EXERCISE OBJECTIVE: Nothing past the line containing "Open Insert Function" belongs in the output. Copy exactly every line of the data below from the first up to and including it.

DATASET ENTRIES:
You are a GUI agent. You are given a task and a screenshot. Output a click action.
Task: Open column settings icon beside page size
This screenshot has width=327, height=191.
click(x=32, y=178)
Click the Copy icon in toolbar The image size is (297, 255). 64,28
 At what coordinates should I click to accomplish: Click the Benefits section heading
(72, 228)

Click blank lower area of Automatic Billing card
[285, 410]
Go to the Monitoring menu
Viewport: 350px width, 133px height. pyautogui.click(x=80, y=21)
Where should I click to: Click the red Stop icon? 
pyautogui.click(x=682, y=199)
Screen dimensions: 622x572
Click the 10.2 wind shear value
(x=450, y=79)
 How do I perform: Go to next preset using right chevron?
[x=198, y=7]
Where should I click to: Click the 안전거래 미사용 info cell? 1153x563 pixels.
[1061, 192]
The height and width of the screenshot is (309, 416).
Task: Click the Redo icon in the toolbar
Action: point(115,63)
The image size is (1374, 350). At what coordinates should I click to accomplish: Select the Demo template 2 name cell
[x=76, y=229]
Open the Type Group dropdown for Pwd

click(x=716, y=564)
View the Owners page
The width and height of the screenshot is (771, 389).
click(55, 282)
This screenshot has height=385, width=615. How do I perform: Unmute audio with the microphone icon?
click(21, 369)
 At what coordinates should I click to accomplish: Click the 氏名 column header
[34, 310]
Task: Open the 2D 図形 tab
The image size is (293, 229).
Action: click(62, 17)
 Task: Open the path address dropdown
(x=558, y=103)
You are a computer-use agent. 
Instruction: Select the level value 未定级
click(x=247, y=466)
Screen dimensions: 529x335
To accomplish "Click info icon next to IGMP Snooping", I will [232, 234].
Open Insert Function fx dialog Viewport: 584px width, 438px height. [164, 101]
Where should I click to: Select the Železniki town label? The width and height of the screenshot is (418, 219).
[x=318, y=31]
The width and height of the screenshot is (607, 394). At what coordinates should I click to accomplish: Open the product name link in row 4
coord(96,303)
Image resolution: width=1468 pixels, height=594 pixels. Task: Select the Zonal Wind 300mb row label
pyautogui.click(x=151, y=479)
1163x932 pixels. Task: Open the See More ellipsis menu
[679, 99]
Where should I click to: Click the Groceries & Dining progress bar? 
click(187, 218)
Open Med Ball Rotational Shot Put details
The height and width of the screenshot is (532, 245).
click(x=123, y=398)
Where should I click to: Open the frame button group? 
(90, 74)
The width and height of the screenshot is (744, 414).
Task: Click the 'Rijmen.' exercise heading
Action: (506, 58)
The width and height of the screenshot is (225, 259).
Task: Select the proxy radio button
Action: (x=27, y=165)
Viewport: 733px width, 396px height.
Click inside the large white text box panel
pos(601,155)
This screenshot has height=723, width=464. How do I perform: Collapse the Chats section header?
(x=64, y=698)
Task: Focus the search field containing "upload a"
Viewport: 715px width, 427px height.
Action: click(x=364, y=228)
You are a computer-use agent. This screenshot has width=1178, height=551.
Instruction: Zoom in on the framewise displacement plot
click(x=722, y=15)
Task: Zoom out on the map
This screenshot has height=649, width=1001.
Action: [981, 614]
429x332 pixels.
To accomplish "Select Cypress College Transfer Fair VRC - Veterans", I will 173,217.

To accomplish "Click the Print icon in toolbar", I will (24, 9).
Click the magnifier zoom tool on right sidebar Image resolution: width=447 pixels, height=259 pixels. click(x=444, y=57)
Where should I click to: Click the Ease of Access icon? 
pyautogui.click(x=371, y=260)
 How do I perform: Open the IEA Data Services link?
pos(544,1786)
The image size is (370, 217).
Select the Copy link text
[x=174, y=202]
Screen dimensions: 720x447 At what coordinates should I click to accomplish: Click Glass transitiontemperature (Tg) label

SOLVED PROBLEM:
You are a GUI agent. You are given a task and a screenshot. Output a click action.
Task: Open column settings icon beside page size
This screenshot has width=327, height=191.
click(x=32, y=178)
Click the Copy icon in toolbar The image size is (297, 255). 64,28
 At what coordinates should I click to accomplish: Click the Benefits section heading
(72, 228)

Click blank lower area of Automatic Billing card
[285, 410]
Go to the Monitoring menu
Viewport: 350px width, 133px height. pyautogui.click(x=80, y=21)
Where should I click to: Click the red Stop icon? 
pyautogui.click(x=682, y=199)
Screen dimensions: 622x572
Click the 10.2 wind shear value
(x=450, y=79)
 How do I perform: Go to next preset using right chevron?
[x=198, y=7]
Where should I click to: Click the 안전거래 미사용 info cell? 1153x563 pixels.
[1061, 192]
The height and width of the screenshot is (309, 416).
Task: Click the Redo icon in the toolbar
Action: point(115,63)
The image size is (1374, 350). At what coordinates should I click to accomplish: Select the Demo template 2 name cell
[x=76, y=229]
Open the Type Group dropdown for Pwd

click(x=716, y=564)
View the Owners page
The width and height of the screenshot is (771, 389).
click(55, 282)
This screenshot has height=385, width=615. How do I perform: Unmute audio with the microphone icon?
click(21, 369)
 At what coordinates should I click to accomplish: Click the 氏名 column header
[34, 310]
Task: Open the 2D 図形 tab
The image size is (293, 229).
Action: click(62, 17)
 Task: Open the path address dropdown
(x=558, y=103)
You are a computer-use agent. 
Instruction: Select the level value 未定级
click(x=247, y=466)
Screen dimensions: 529x335
To accomplish "Click info icon next to IGMP Snooping", I will [232, 234].
Open Insert Function fx dialog Viewport: 584px width, 438px height. [164, 101]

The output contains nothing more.